WHAT IS NEEDED: Word for word, transcribe the data below from the line with "Task: Click the 2 650 conversions value" to the line with "Image resolution: width=984", keeping both of those lines.

-------

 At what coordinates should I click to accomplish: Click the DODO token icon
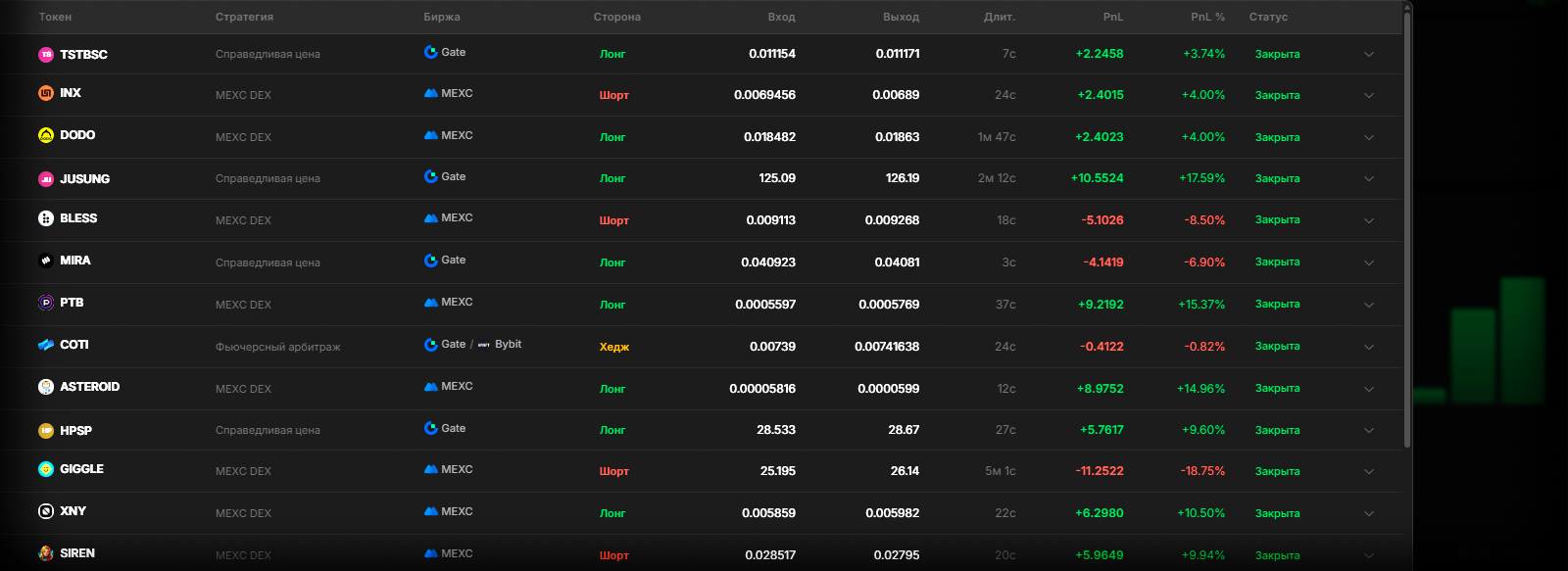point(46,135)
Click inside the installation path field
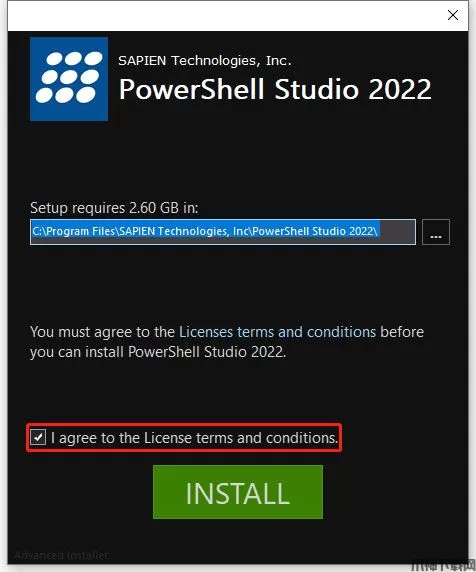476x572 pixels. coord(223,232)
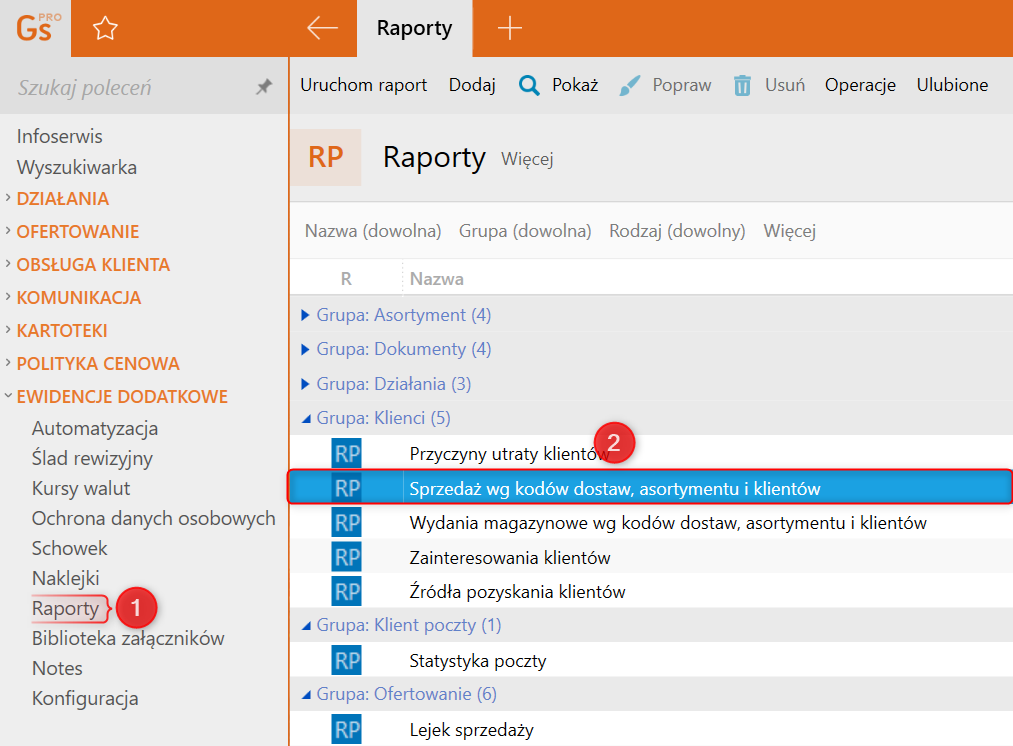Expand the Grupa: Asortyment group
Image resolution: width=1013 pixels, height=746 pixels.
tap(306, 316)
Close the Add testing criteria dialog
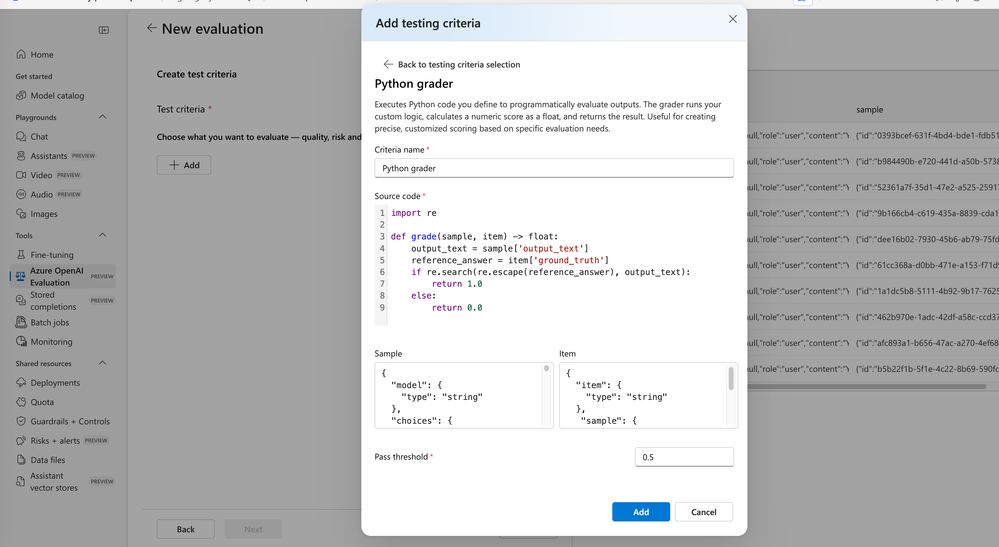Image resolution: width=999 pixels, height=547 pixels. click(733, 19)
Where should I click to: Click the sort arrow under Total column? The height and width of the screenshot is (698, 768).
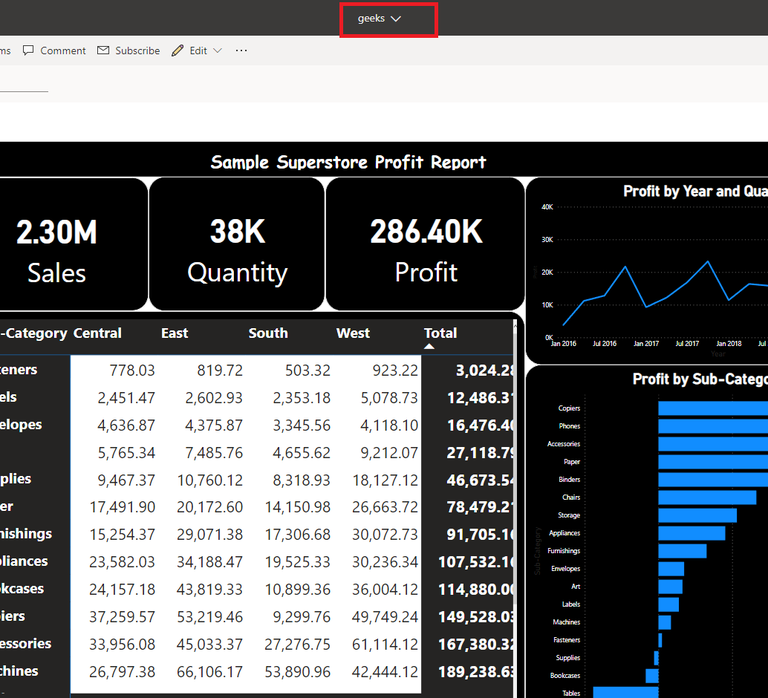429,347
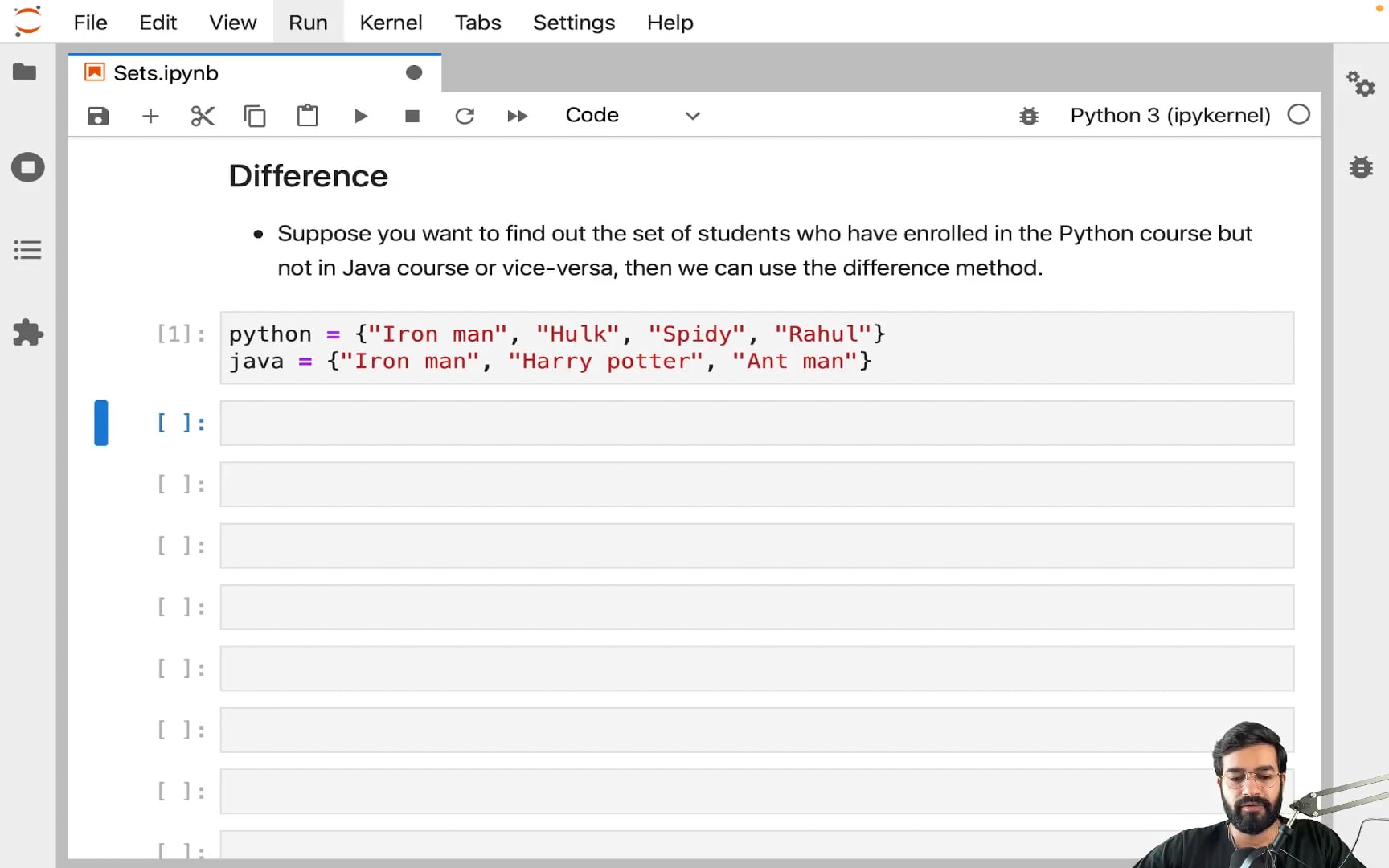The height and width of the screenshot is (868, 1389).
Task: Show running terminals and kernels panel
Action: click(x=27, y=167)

-------

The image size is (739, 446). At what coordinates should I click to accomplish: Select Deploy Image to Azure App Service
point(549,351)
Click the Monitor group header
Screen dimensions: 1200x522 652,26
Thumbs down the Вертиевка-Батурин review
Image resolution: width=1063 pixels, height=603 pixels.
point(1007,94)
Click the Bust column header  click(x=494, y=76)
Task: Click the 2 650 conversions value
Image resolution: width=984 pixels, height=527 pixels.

-------

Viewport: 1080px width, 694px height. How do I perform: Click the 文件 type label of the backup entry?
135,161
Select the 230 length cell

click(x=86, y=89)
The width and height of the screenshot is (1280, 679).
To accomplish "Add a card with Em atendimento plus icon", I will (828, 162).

-------

SOLUTION TO THE EXERCISE:
Task: Click the 2 650 conversions value
Image resolution: width=984 pixels, height=527 pixels.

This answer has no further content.